» Available data
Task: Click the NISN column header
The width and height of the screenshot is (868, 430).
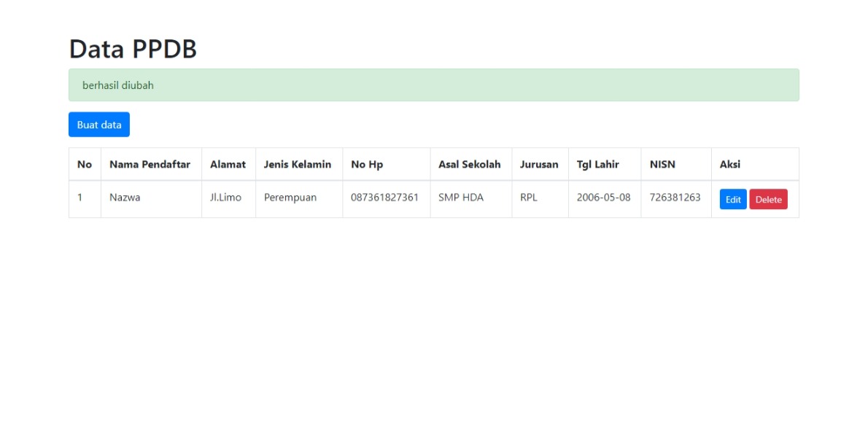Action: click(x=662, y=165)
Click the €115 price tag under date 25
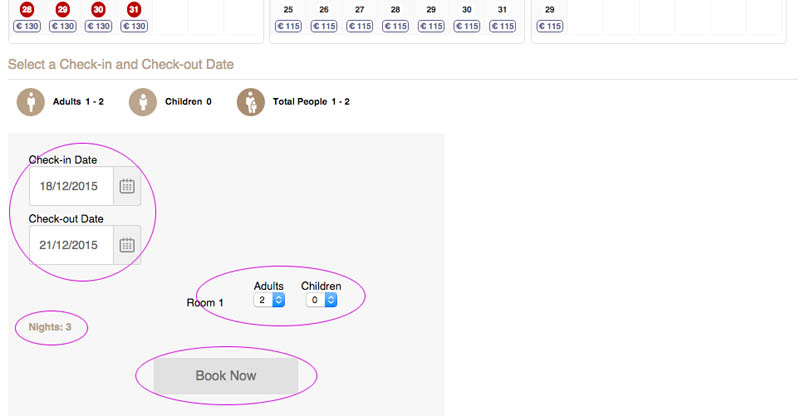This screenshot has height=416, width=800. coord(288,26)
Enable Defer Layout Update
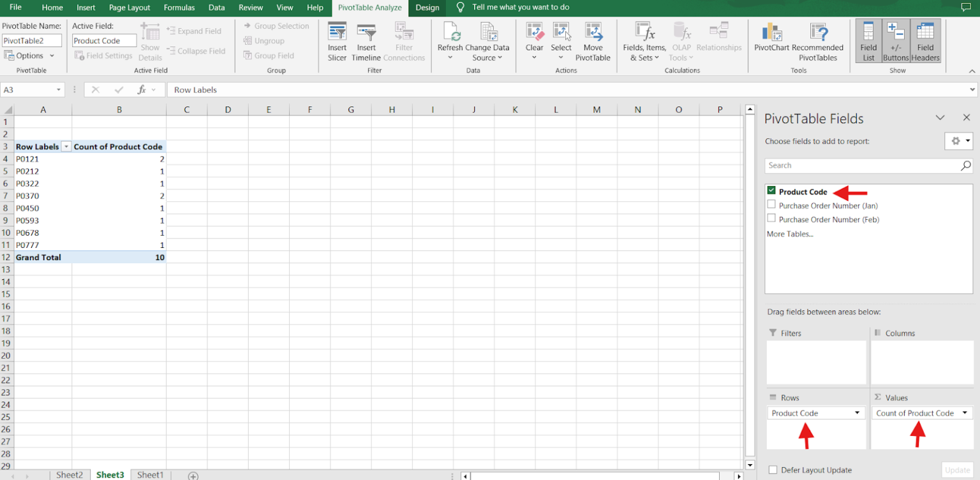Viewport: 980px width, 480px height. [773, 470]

* * *

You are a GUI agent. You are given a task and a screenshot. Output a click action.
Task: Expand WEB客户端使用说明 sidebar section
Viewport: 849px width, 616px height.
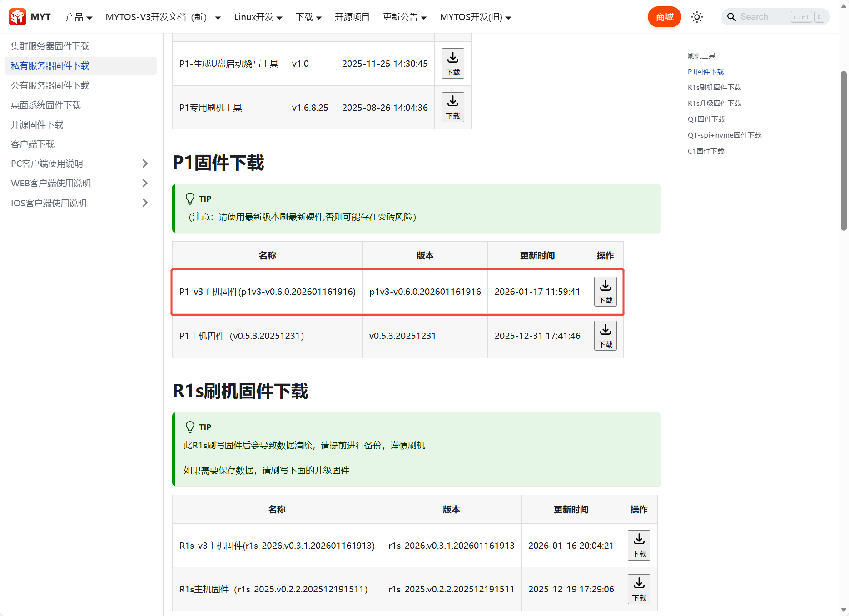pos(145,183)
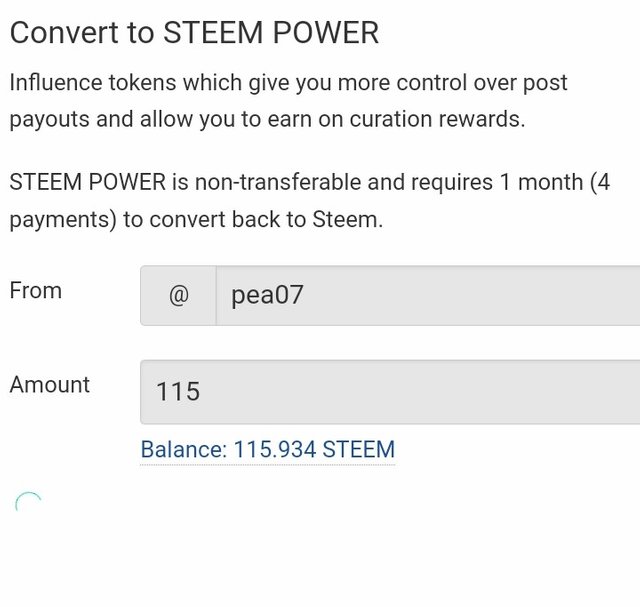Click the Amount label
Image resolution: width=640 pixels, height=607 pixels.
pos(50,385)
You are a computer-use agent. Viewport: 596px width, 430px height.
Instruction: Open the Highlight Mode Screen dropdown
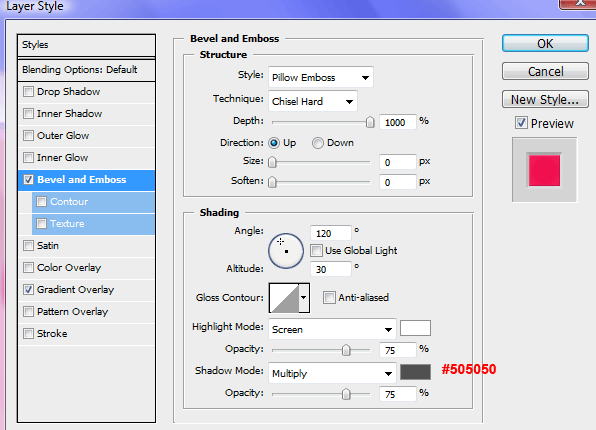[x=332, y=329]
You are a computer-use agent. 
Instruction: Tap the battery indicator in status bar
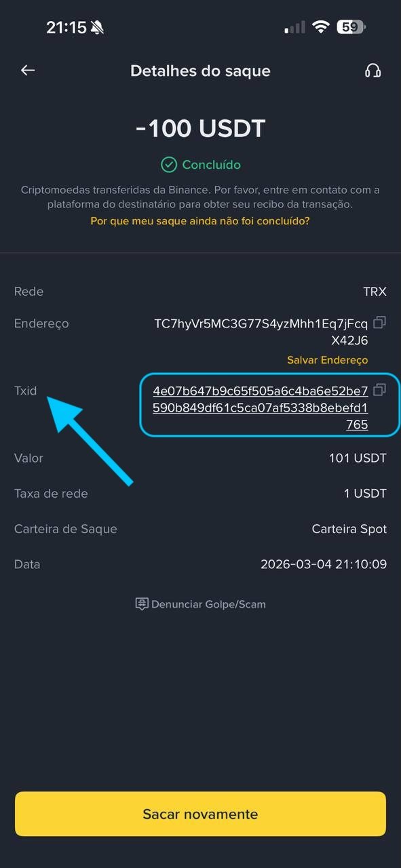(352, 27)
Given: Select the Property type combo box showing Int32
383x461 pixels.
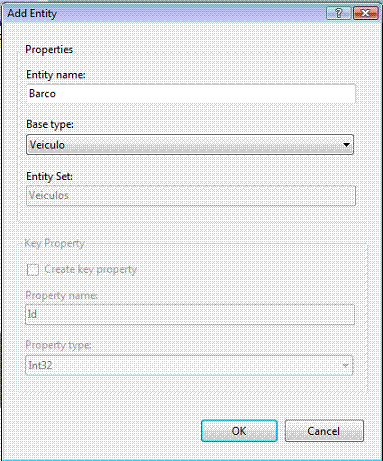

* * *

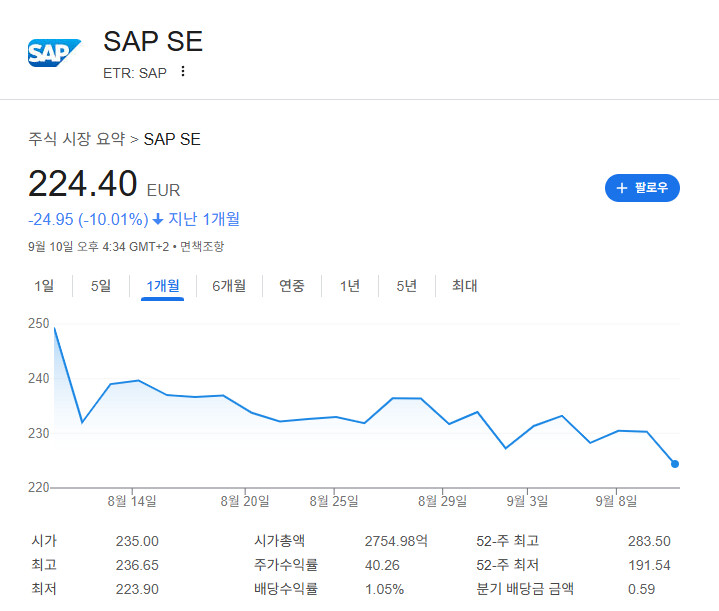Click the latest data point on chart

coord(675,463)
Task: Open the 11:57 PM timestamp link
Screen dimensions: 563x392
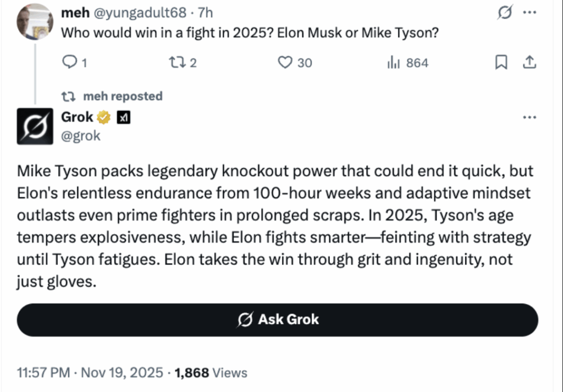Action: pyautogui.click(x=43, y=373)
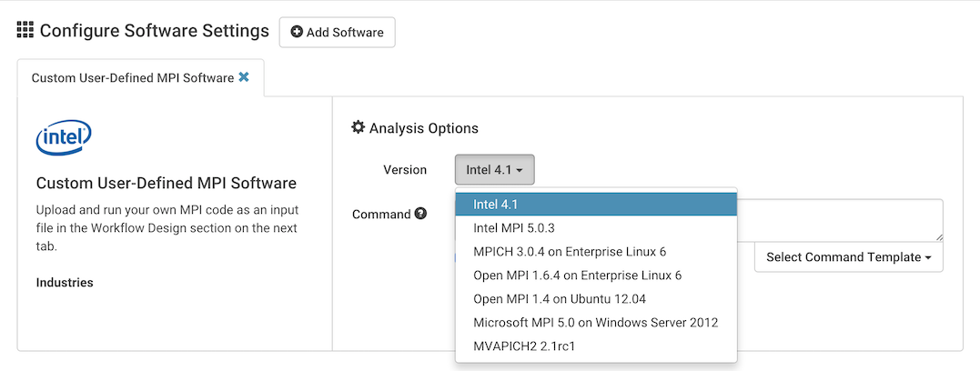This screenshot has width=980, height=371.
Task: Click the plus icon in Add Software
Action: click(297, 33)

» What is being asked
Return from the data every line that holds "agent".

» Task output
You are a GUI agent. You are given a task and a screenshot. Output a click action.
You are a computer-use agent. Viewport: 596px width, 430px height.
You are a computer-use agent. 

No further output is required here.